Counterpoint from deputy secretary of the Agency Natural Resources, Peter Walke: “We don’t have that information,” said Walke. “We want to come together and craft a plan. We don’t know if we can do it within our means.”
Walke also points to the latest data, which indicate Vermont is getting close to hitting its goal of a 26% reduction in greenhouse gas emissions (from 2005 levels) by 2025. “Last time I did the math, we’d see a 22% reduction by 2026,” he said. “We’re moving in the right direction. I’m not saying we should stand pat; the 2030 and 2050 goals will be harder to achieve.”
If true, Vermont is very close to hitting the 2025 target, which Scott committed to as part of the U.S. Climate Initiative — a multistate compact launched after President Trump withdrew from the Paris Climate Accords.

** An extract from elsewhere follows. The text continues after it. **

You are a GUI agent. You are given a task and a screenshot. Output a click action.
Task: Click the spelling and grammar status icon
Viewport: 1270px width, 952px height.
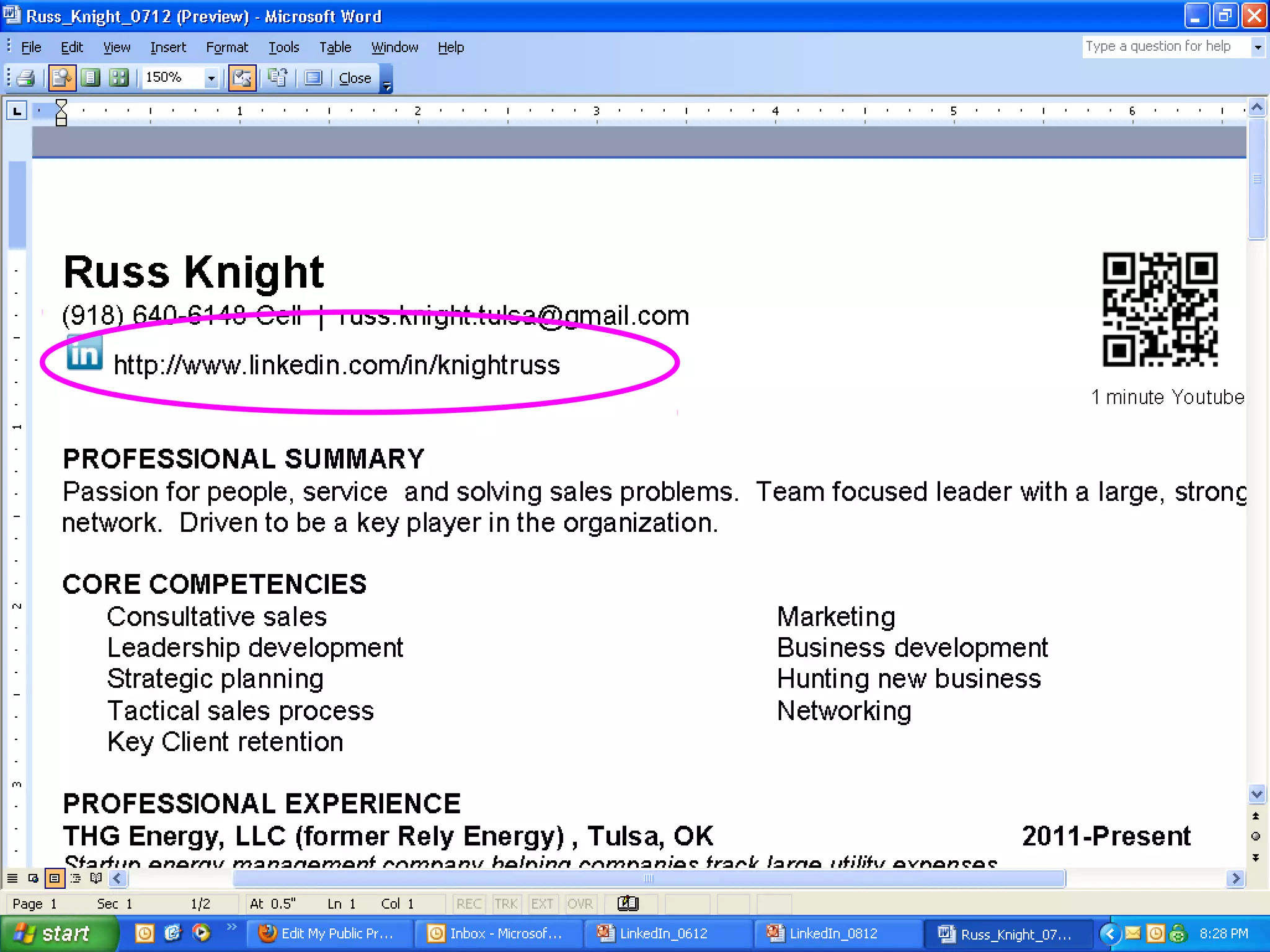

Also, Scott isn’t the only one with a record of deliberativeness. The Legislature seems determined to pass significant climate legislation this year, but that’s a change from previous sessions. “The governor gets an unfair rap on climate,” said Walke. “No climate bill has reached his desk that he’s rejected.”
That may be true, but the governor has a lot of work to do if he wants to claim the role of Climate Fighter No. 1. And he’s not doing himself any favors with his rhetoric. On more than one occasion, he’s called Vermont’s greenhouse gas targets “arbitrary,” when they are nothing of the sort. “The Paris Climate Accords was one of the most heavily negotiated treaties of all time,” Walsh said. “[Scott] said he supports the accords, but now he says the goals are arbitrary?”
Scott has been heavily critical of H.688, the Global Warming Solutions Act, especially a provision that would allow citizens to sue the state for failing to hit climate targets. “I don’t want to open us up to lawsuits” that could divert resources from climate action, he has said. And last week, Natural Resources Secretary Julie Moore raised eyebrows by calling for the “right to action” to be postponed until the year 2050.
Walke claims that the whole issue is overblown, because the administration’s own proposal includes a way to hold the state accountable. “Our plan would trigger automatic updates in the plan [if we fail to meet a target],” Walke said. “That would remove the need for litigation.”
Hmm. Is the governor familiar with his own administration’s proposal? If so, he could stop arguing about the cost of litigation.
Finally, Scott has been critical of the Democratic/Progressive Statehouse majority for focusing on taxes and deadlines instead of making a solid plan. In a Jan. 31 appearance on VPR’s “Vermont Edition,” Scott characterized the Legislature’s approach as “no action at all.”
Walke, who may be a better salesperson for the administration’s climate approach than the governor himself, sought to minimize differences between the executive and legislative branches. He depicted the two sides as very close to agreement on the Global Warming Solutions Act, aside from the right to action.
At times, Scott suffers from the GOP brand. National Republicans, by and large, are opposed to significant climate action — if they believe that climate change is real at all. As long as Vermont’s governor puts the “R” next to his name, and as long as his public statements throw shade on the “D’s” and “P’s,” his commitment to fighting climate change will be viewed with skepticism.